Consigne à suivre A: Recopiez mot pour mot, dans le texte sur la Tunisie, tout le passage qui va de «A l’origine de» jusqu'à «nationale constituante (Anc)*.».
Consigne à suivre B: D'après le texte sur la Tunisie, d'où vient le «cauchemar» évoqué sous le titre «Menace lourde sur l'unité nationale» ? Répondez en une à trois phrases.

===== Texte extrait =====

Alors que des semaines avant le 23 octobre 2011, les Tunisiennes et Tunisiens regardaient l’avenir avec beaucoup d’espoir, affichaient leur fierté d’avoir accompli une œuvre que beaucoup qualifie d’historique (la révolution du jasmin) et exprimaient clairement un sentiment de solidarité profonde par rapport à l’autre; une année après et à la veille du 23 octobre 2012, le peuple tunisien parait inquiet, abattu et divisé, au point que certains commencent déjà à regretter ce magnifique moment d’aspiration collective à une Tunisie libre et démocrate qu’a vécu le pays un certain 14 janvier 2011.

Menace lourde sur l’unité nationale

A l’origine de ce «cauchemar», une ambiance morose d’ambigüité et de méfiance que la «troïka», la coalition tripartite au pouvoir, a réussi à mettre en place en faisant semblant d’ignorer, tout le long de l’année écoulée, la date butoir du 23 octobre 2012 prévue pour la fin des travaux de l’Assemblée nationale constituante (Anc)*.

===== Entrées extraites =====

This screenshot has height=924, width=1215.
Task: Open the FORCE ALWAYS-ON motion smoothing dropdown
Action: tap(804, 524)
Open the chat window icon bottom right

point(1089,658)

=====
===== Entrées extraites =====

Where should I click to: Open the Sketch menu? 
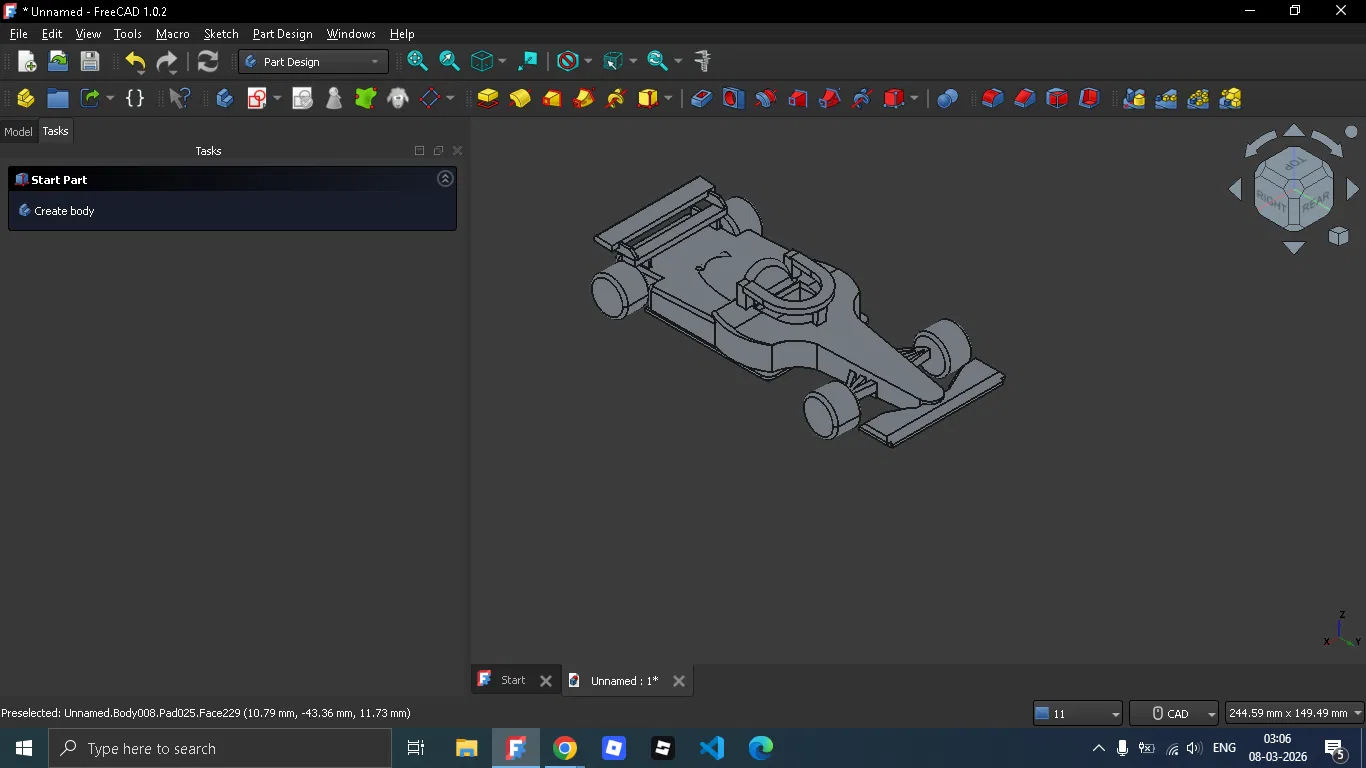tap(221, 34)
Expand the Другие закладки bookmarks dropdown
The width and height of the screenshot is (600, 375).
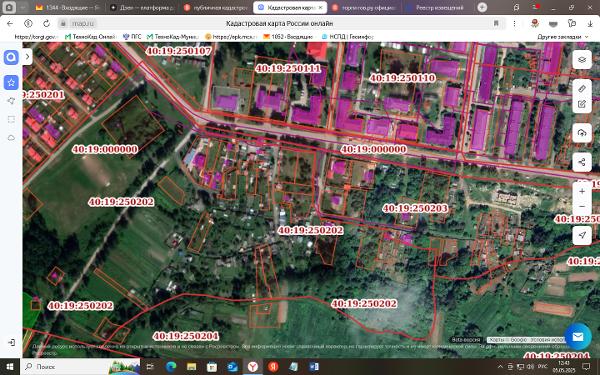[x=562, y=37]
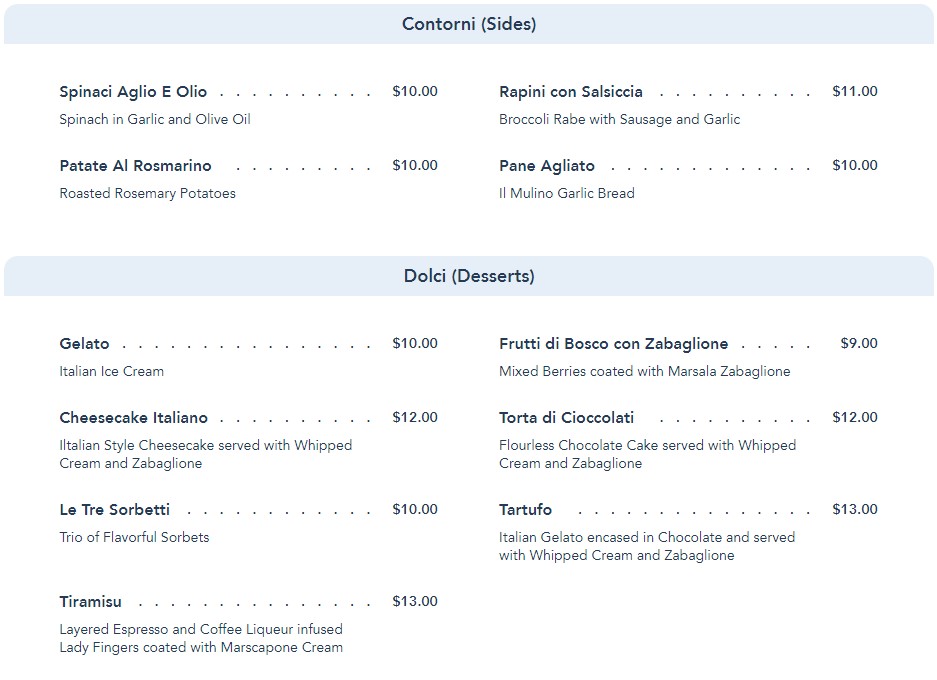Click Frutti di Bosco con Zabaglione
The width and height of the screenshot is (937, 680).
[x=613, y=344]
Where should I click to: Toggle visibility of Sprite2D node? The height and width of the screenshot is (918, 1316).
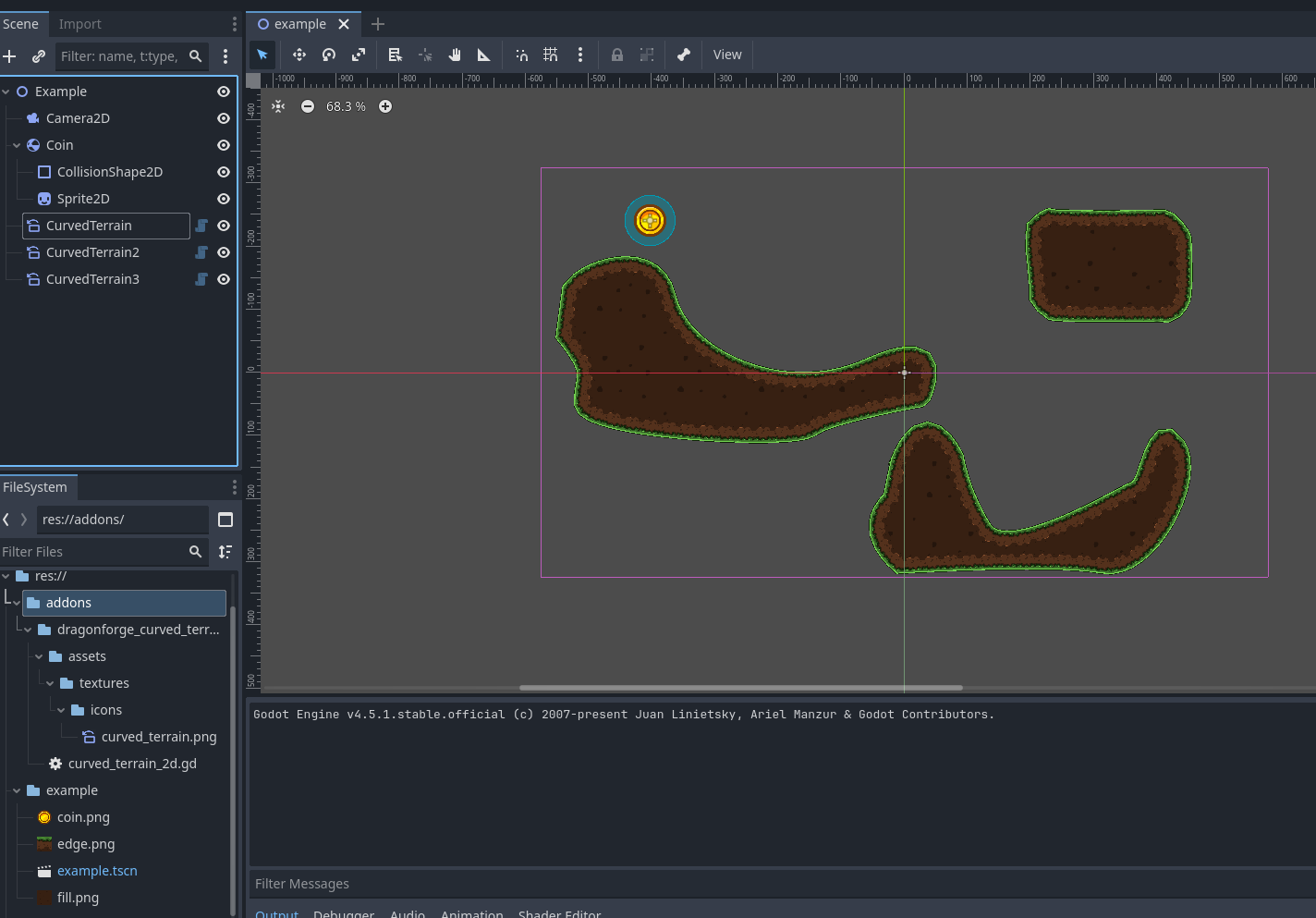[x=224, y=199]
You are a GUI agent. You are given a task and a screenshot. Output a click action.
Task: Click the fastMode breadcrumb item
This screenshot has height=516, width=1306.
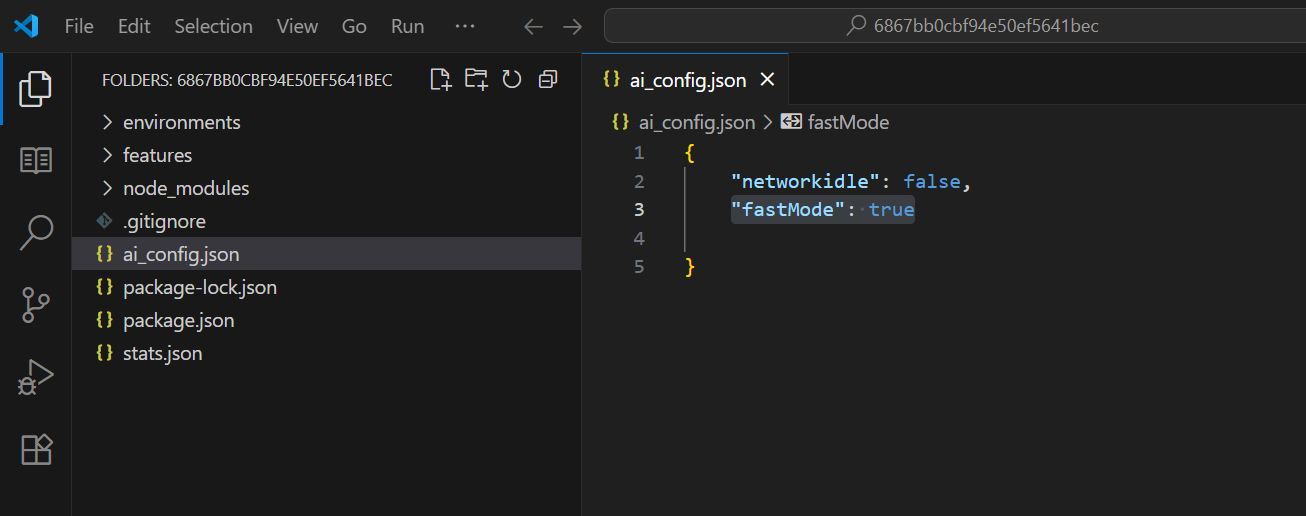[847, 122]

=====
===== Entrées extraites =====

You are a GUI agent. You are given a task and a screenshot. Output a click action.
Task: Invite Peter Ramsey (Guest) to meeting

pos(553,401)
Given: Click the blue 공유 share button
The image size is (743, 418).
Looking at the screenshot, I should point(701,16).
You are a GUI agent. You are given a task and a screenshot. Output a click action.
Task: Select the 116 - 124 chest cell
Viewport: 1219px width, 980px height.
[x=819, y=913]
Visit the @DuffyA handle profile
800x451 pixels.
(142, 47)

=====

Réponse rédigée A:
A l’origine de ce «cauchemar», une ambiance morose d’ambigüité et de méfiance que la «troïka», la coalition tripartite au pouvoir, a réussi à mettre en place en faisant semblant d’ignorer, tout le long de l’année écoulée, la date butoir du 23 octobre 2012 prévue pour la fin des travaux de l’Assemblée nationale constituante (Anc)*.

Réponse rédigée B: Il vient d'une ambiance morose d'ambiguïté et de méfiance mise en place par la «troïka», la coalition tripartite au pouvoir. Elle y est arrivée en faisant semblant d'ignorer, pendant toute l'année écoulée, la date butoir du 23 octobre 2012, prévue pour la fin des travaux de l'Assemblée nationale constituante.